Infatti, in base al contesto normativo, interpretato anche dalle Sezioni Unite, l'acquirente finale, che acquista per uso personale, rimane fuori dall'area di punibilità penale ex art. 648 c.p.: si tratta di "colui che non partecipa in alcun modo alla catena di produzione o di distribuzione e diffusione dei prodotti contraffatti, ma si limita ad acquistarli per uso personale", il quale risponderà del solo illecito amministrativo.
In altra fattispecie, relativa all'acquisto di merce contraffatta su internet (ben cento capi di intimo a un prezzo irrisorio), invece la Suprema Corte, ha ritenuto logico parlare di ricettazione.

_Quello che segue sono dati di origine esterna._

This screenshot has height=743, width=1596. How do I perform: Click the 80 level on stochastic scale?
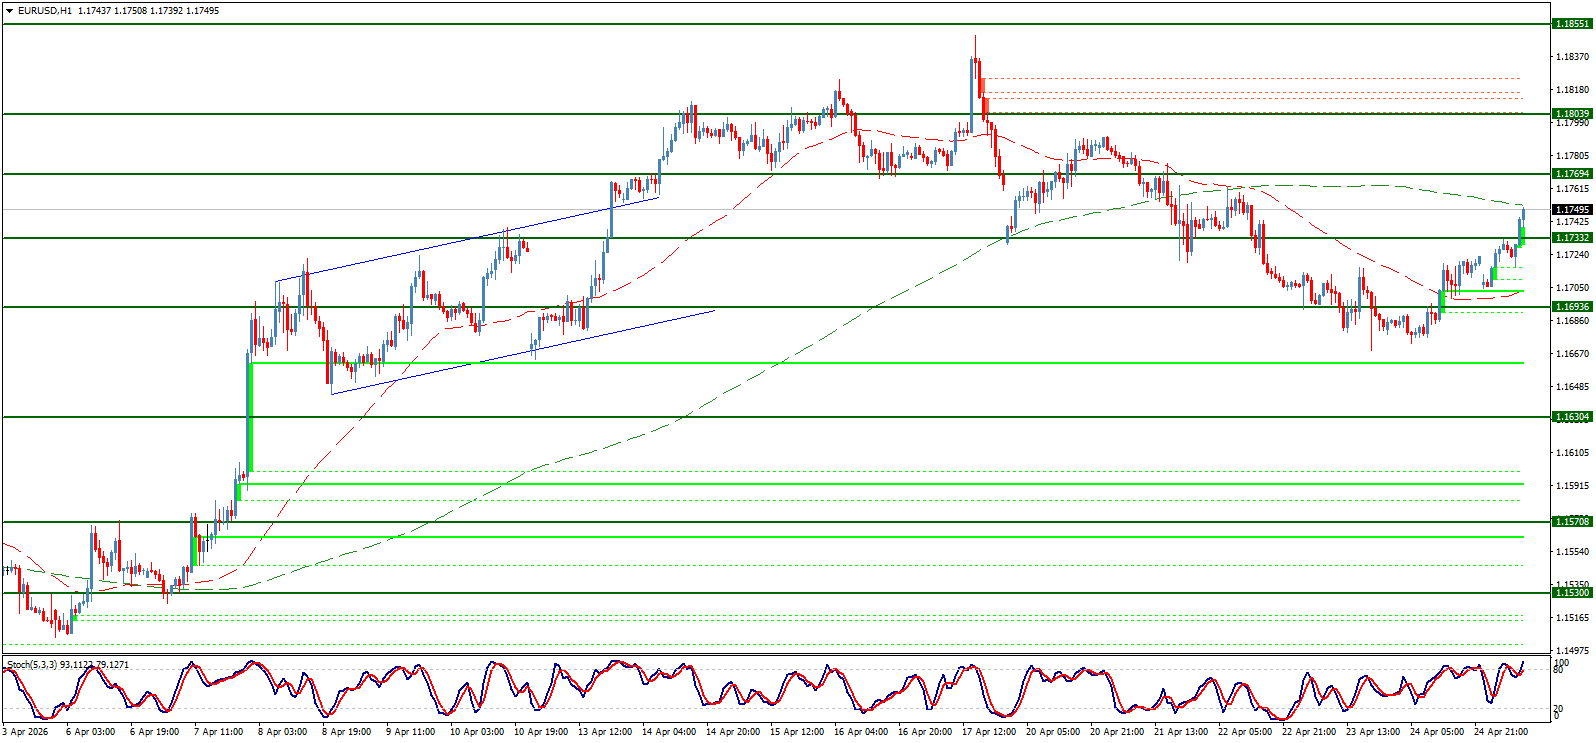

La Cassazione, a fronte di inequivocabili dati oggettivi (come il numero dei capi acquistati, il prezzo incoerente con il valore commerciale, ecc.), ha escluso l'uso personale, ritenendo evidente "il dolo nella ricezione dei beni", avendo il soggetto "consapevolmente" accettato il rischio che i beni acquistati o ricevuti fossero di "illecita provenienza", proprio tenendo presenti "le modalità di acquisto, la discrepanza tra il numero dei capi indicati nella documentazione di trasporto e quelli effettivamente ceduti, indice di un accordo noto ad entrambe le parti e - infine - il prezzo praticato". Da qui l'impossibilità di ipotizzare un incauto acquisto online, propendendo per la ricettazione (cfr. Cass. n. 38113/2021).